In 1994, Applebee's purchased Innovative Restaurant Concepts for $66 million in stock and debt. At the time of the purchase, Innovative had 11 Rio Bravo Cantinas and 4 other restaurants.

On February 11, 1999, Applebee's sold the Rio Bravo concept to Chevys Fresh Mex for $53 million in cash, plus $6 million in assumed debt. After Chevy's purchase the menus between both chains were merged for supply and marketing purposes. Rio Bravo was famous for their cheese dip and salsa.

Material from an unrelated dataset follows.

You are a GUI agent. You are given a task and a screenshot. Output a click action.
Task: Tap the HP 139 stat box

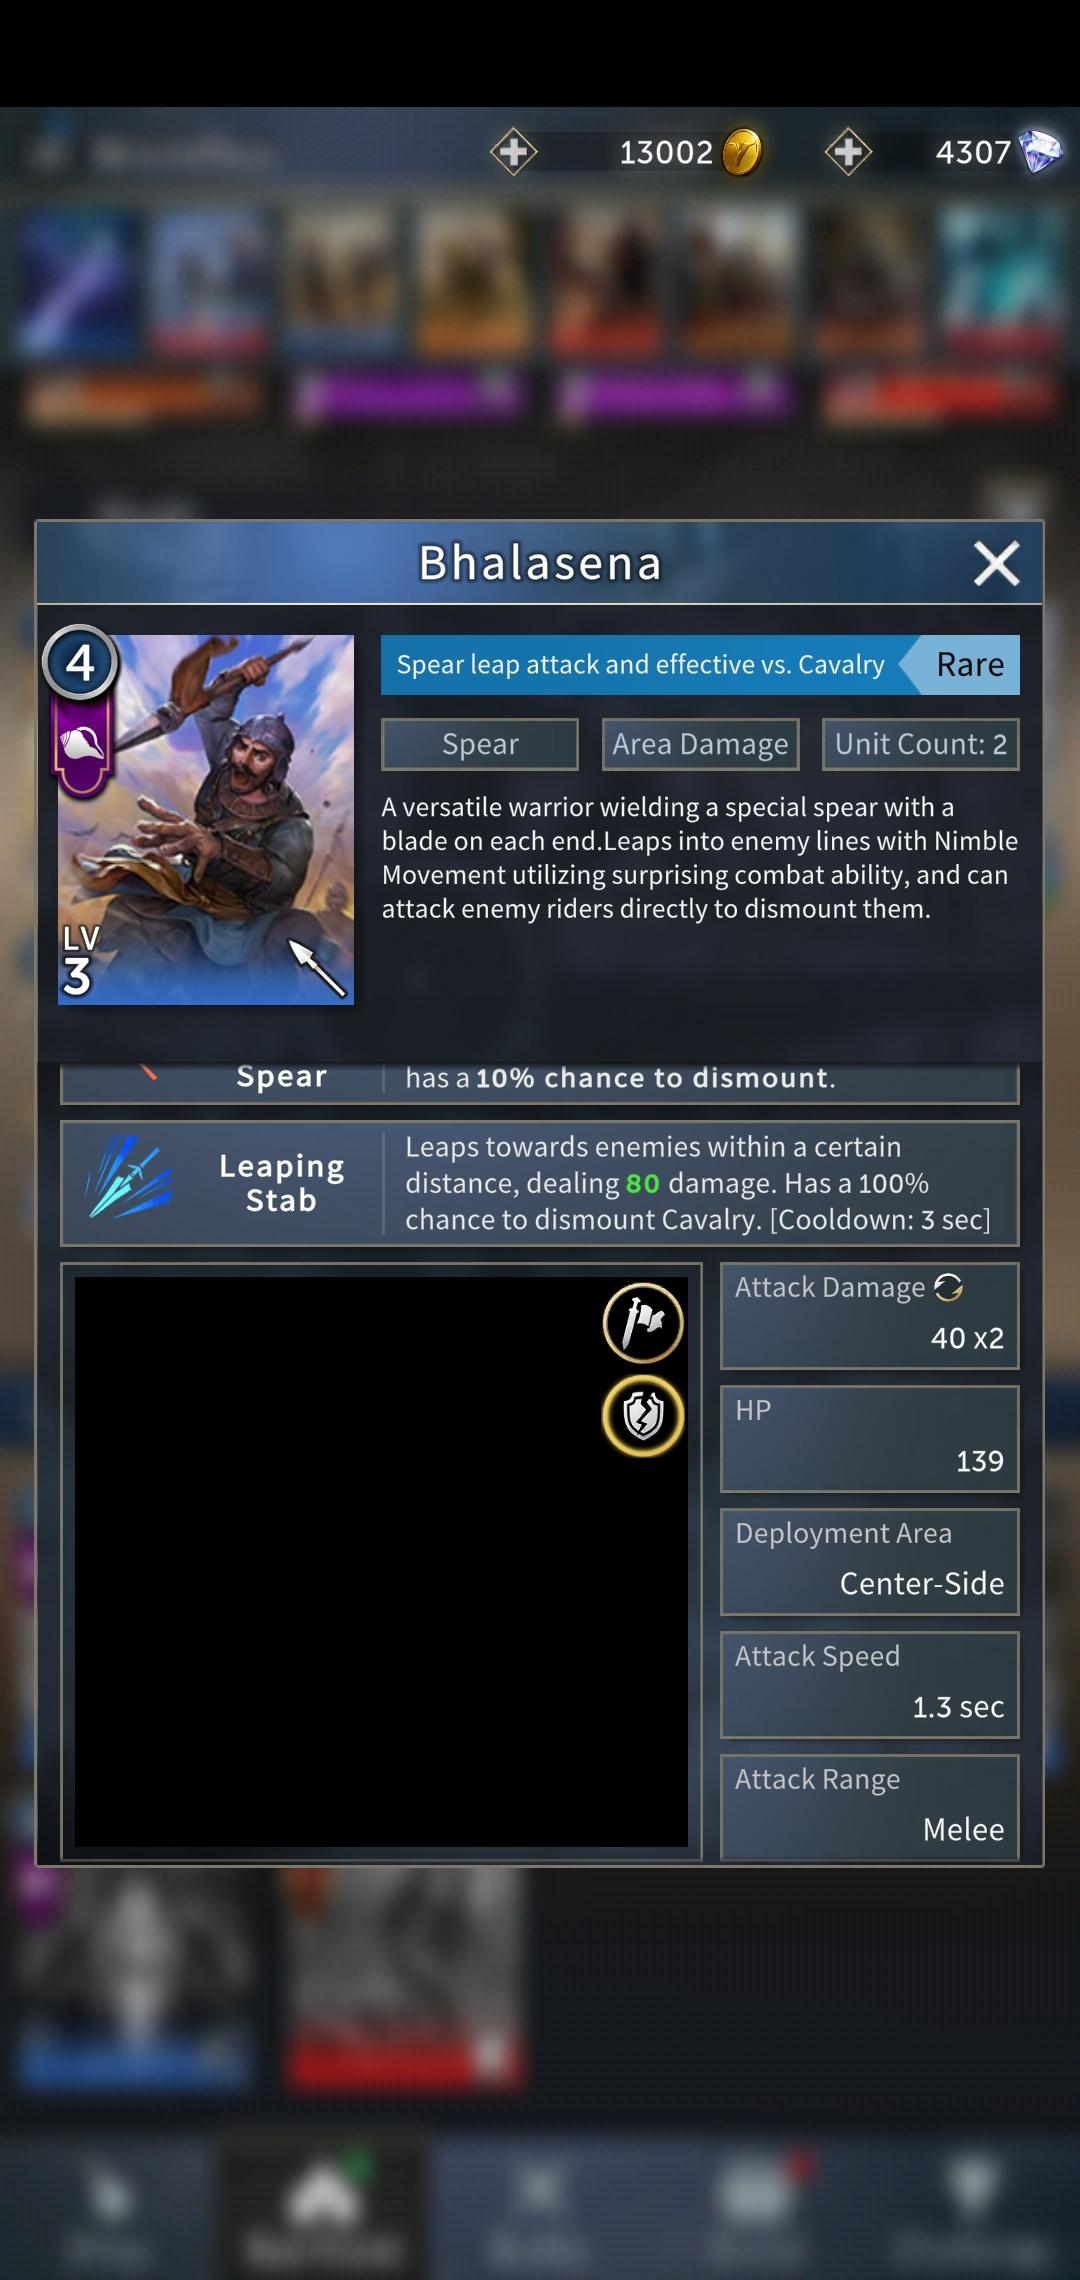pos(869,1438)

Both of these were changed after the purchase. The drastic across the board changes in the menu contributed to the decline of the chain. In December 2002 Chevy's converted or closed all Rio Bravo restaurants.

On November 6, 2014, Ray Schoenbaum confirmed that the Rio Bravo concept was set to return to the Atlanta metropolitan area in 2015.

On February 15, 2017, Ray's Rio Bravo permanently closed.

== Locations ==
Besides suburban Atlanta, the chain also operated locations in Ann Arbor, Michigan; Dearborn, Michigan. Lansing, Michigan; Livonia, Michigan; Taylor, Michigan; Orlando, Florida; Tallahassee, Florida; Tampa, Florida; Asheville, North Carolina; Charlotte, North Carolina; Nashville, Tennessee, Strongsville, Ohio and Murfreesboro, Tennessee. Rio Bravo Mexican Grill in Hendersonville, Tennessee is a family-owned business that was not part of the official chain.